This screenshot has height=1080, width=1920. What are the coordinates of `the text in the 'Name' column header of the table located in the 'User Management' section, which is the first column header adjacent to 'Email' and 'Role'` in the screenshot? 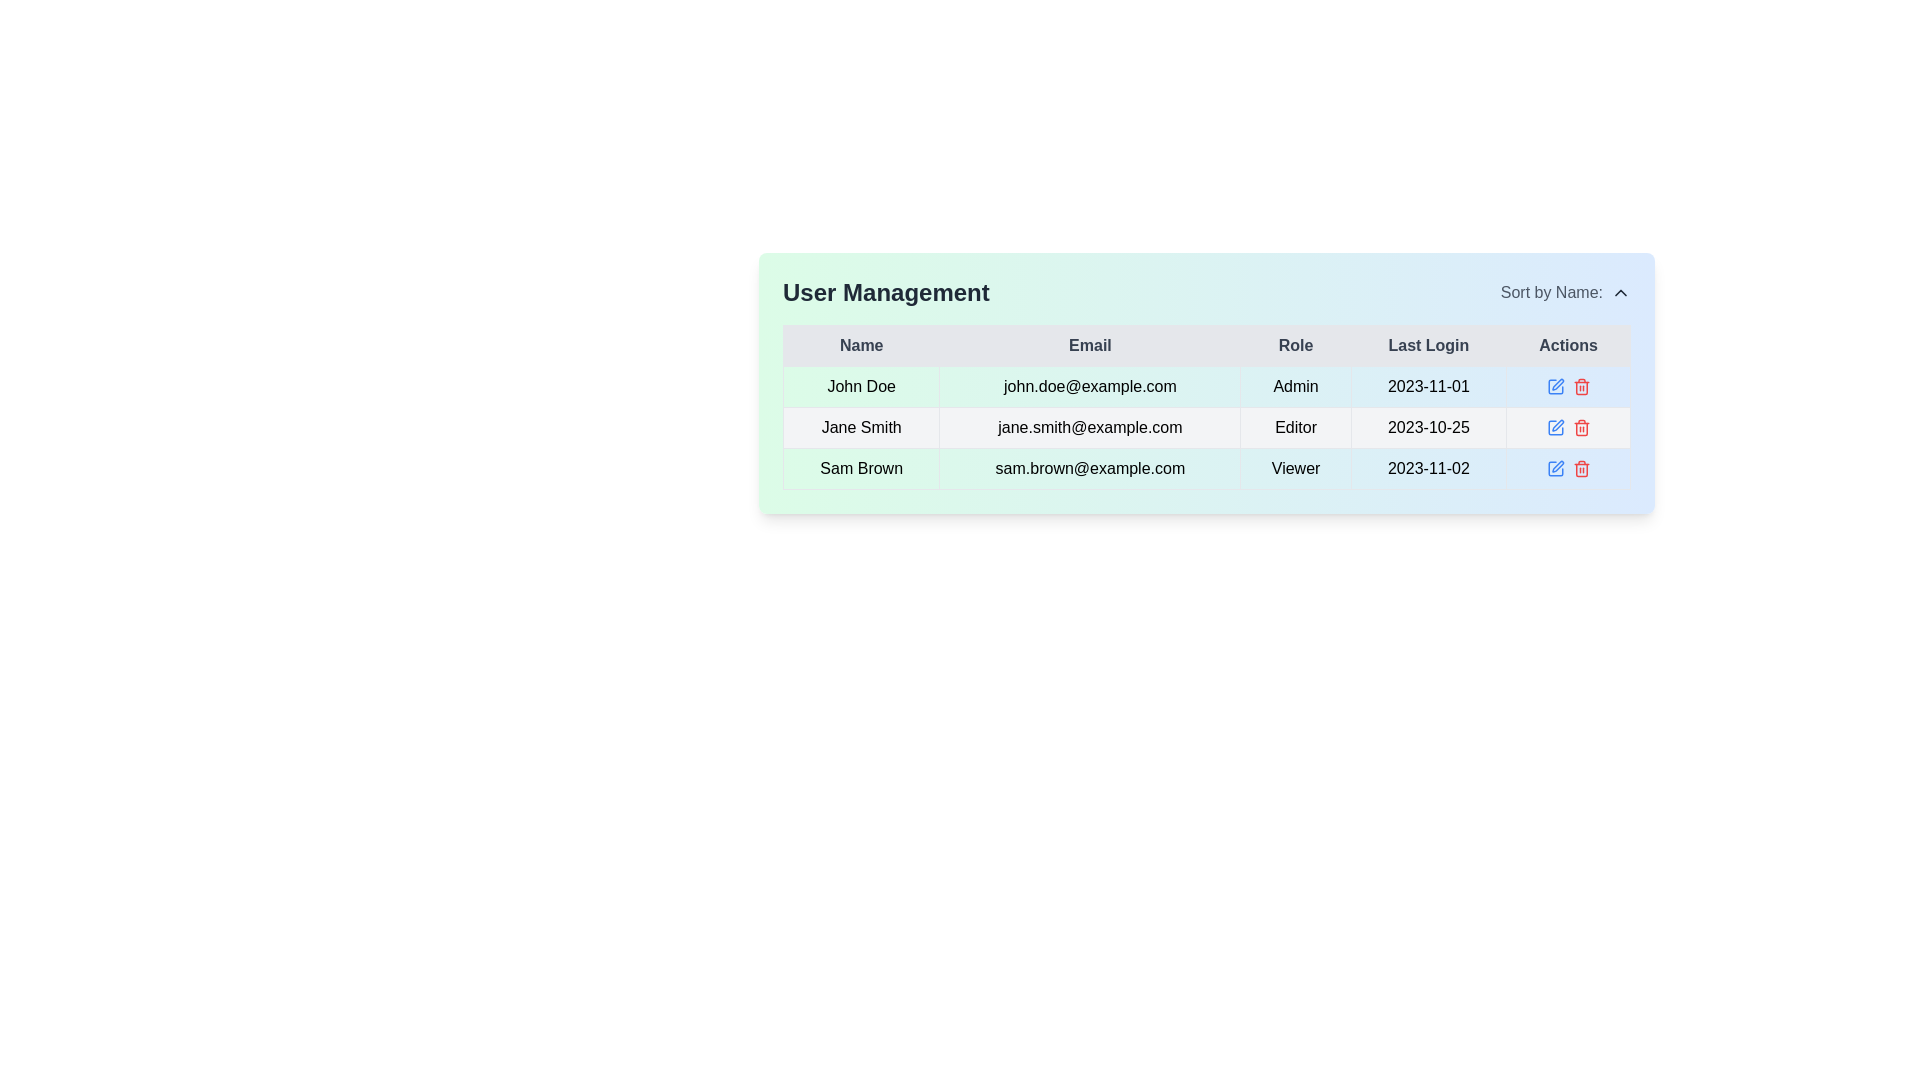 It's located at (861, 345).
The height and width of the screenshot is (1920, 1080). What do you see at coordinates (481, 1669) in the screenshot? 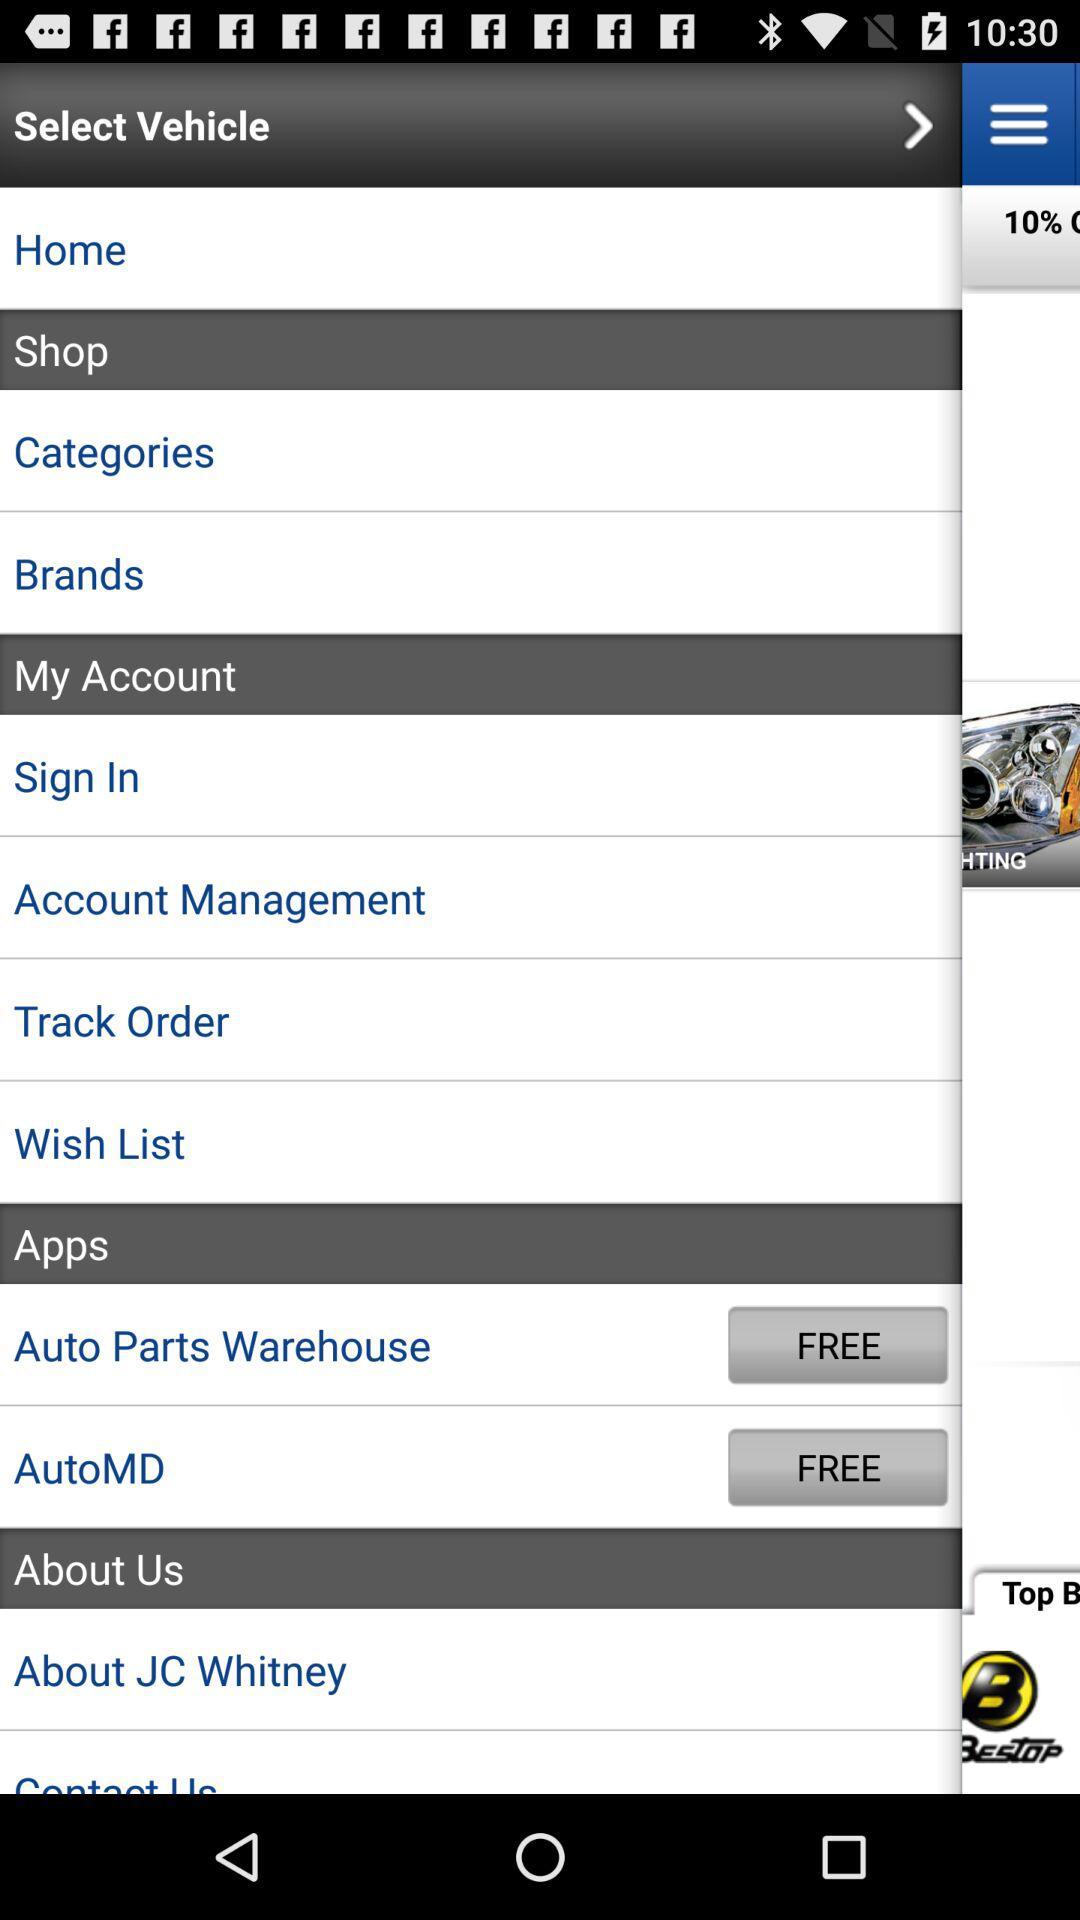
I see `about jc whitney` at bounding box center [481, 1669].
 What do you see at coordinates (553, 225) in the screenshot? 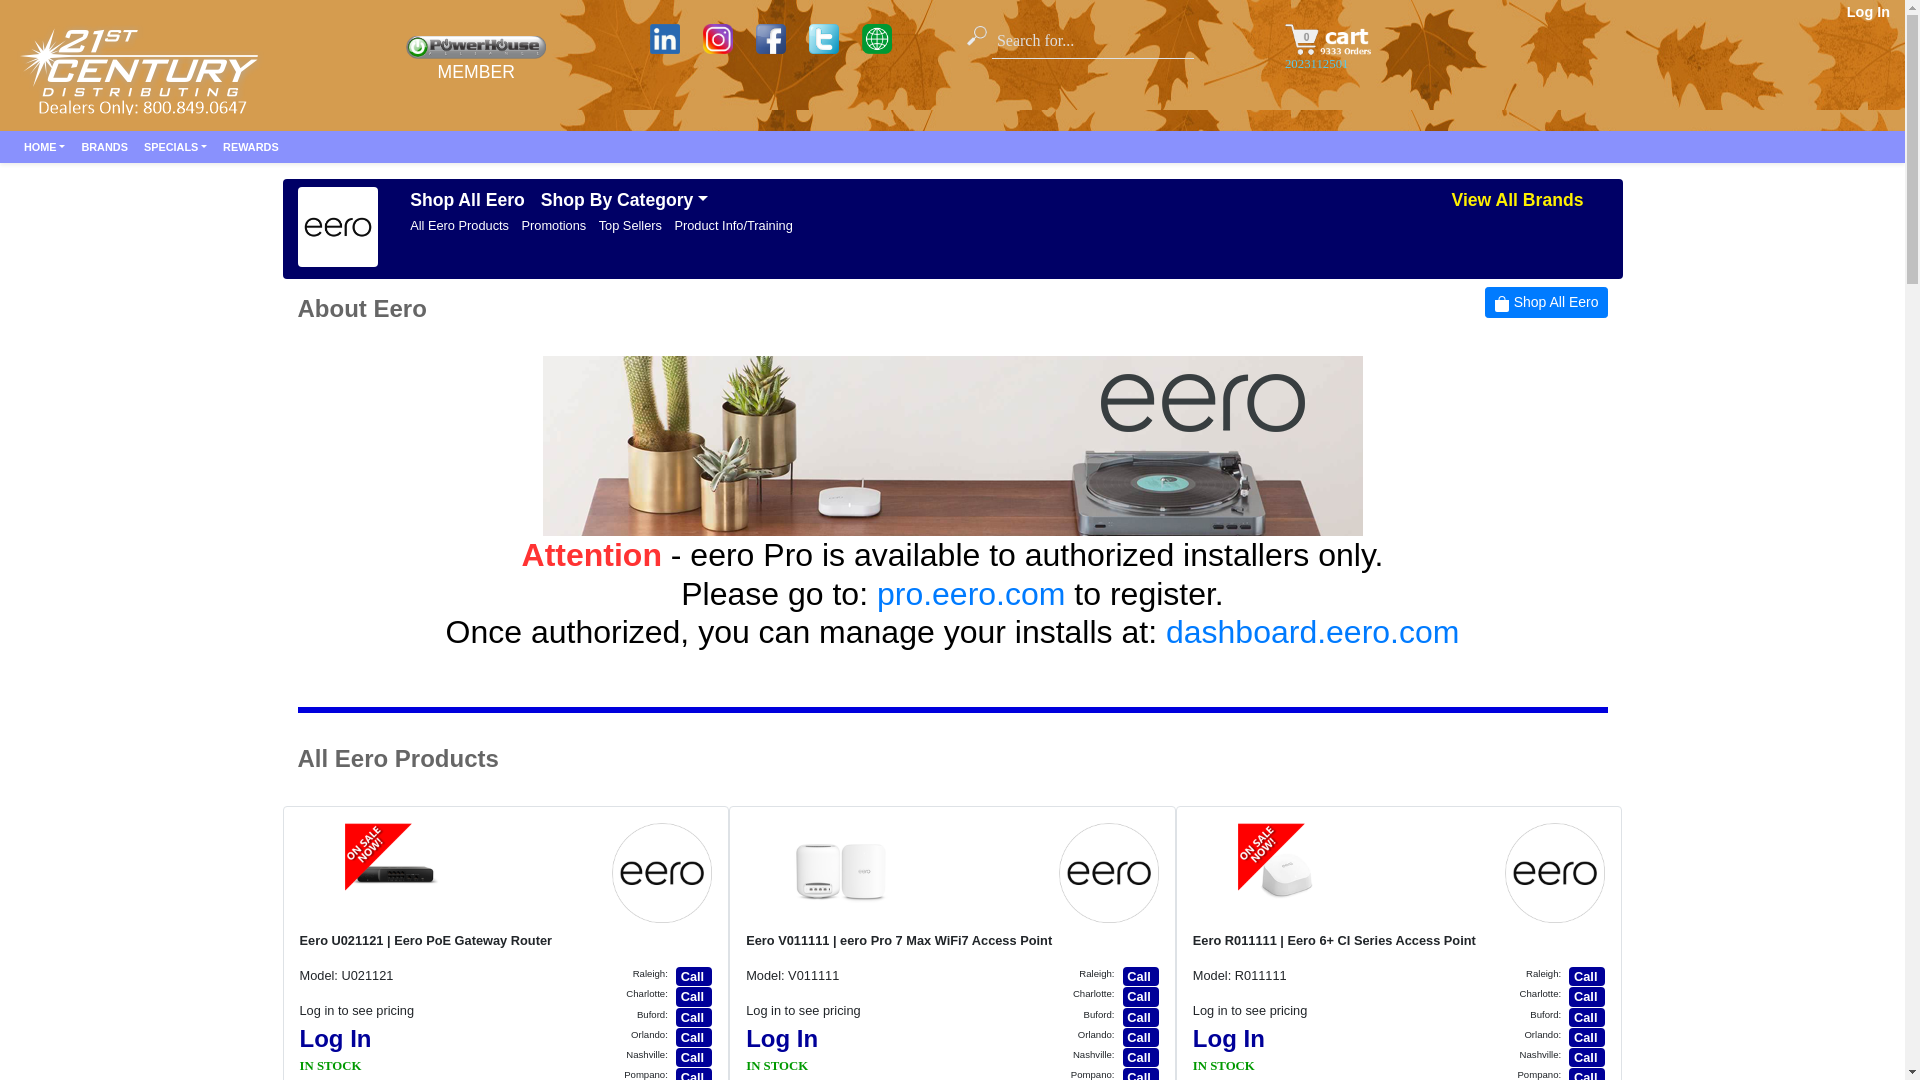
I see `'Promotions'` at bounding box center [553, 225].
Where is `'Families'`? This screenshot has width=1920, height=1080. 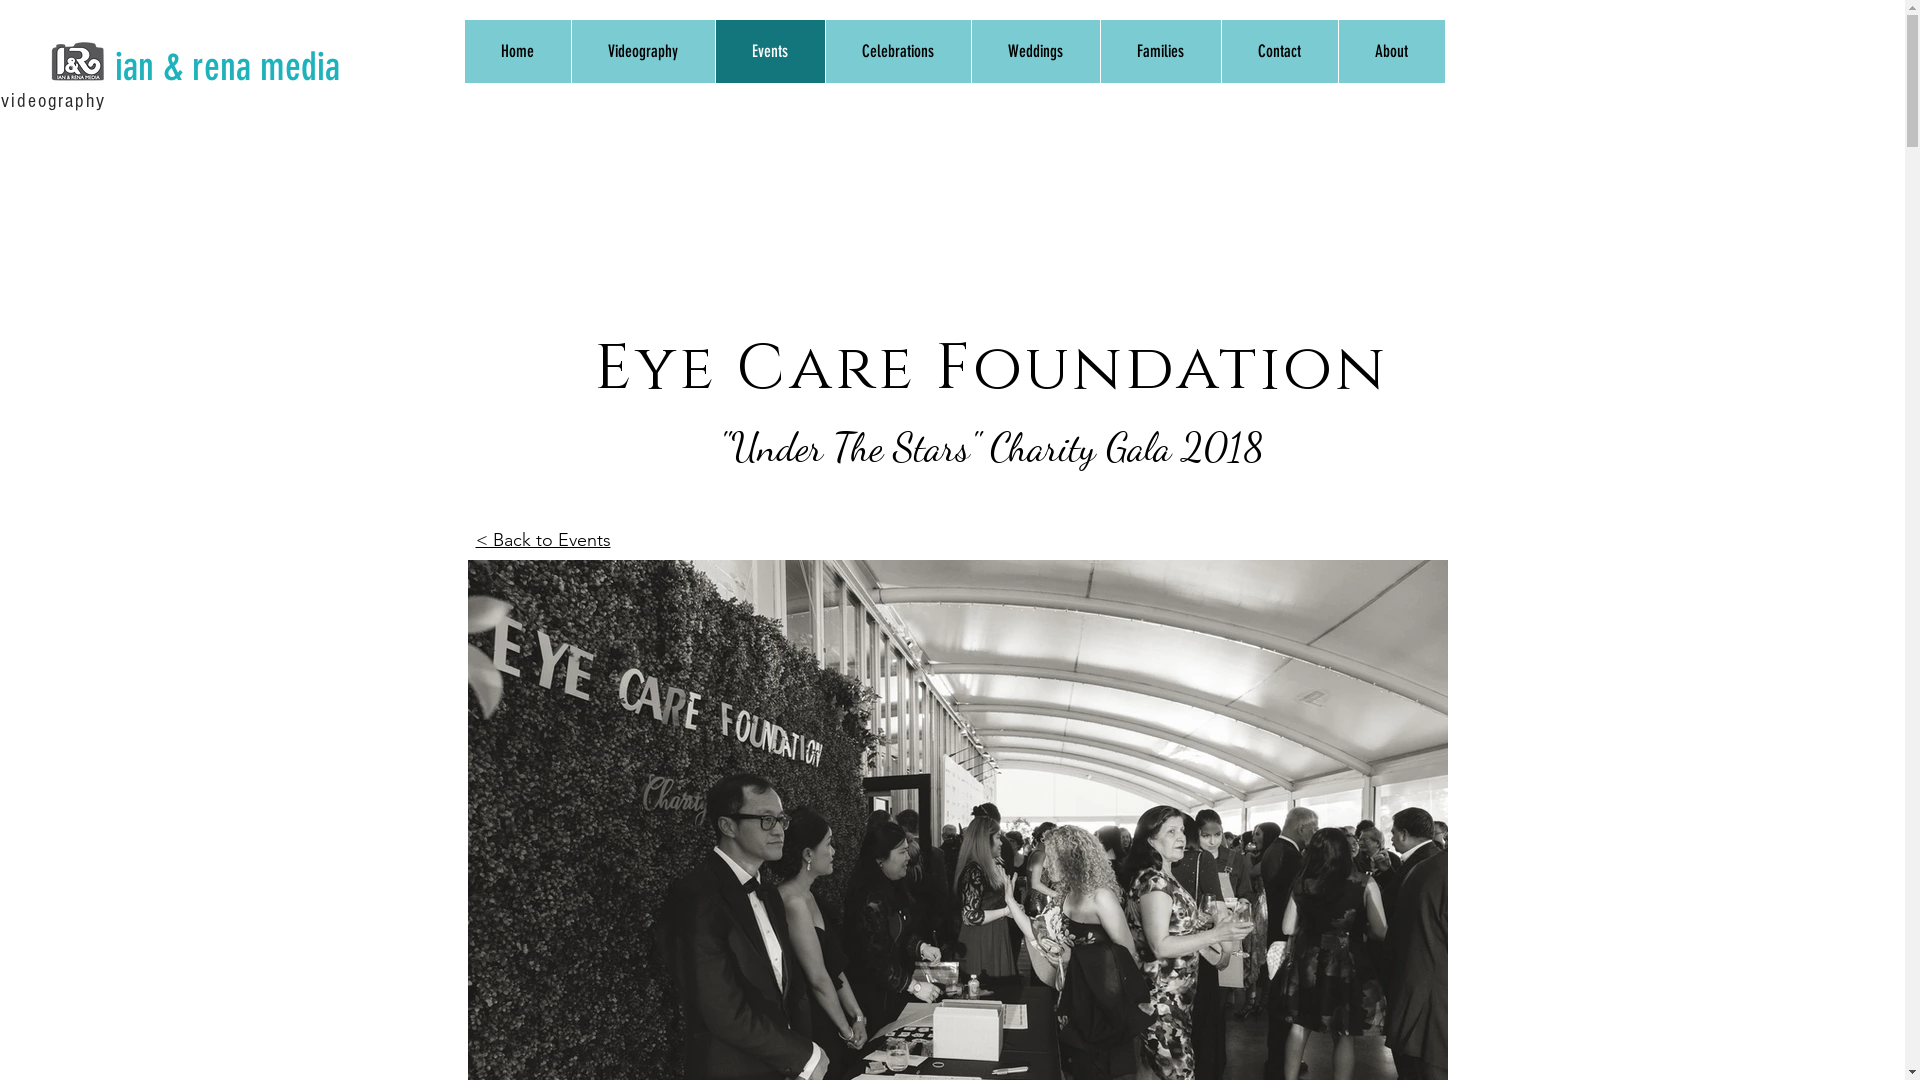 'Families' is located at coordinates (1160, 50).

## Work to complete
Write out the listing verbatim, starting with the line that contains "The height and" and going on through the line that contains "center [481, 1669].", with both of those lines included. Leave the pictures out.

## Complete response
The height and width of the screenshot is (1920, 1080). What do you see at coordinates (481, 1669) in the screenshot? 
I see `about jc whitney` at bounding box center [481, 1669].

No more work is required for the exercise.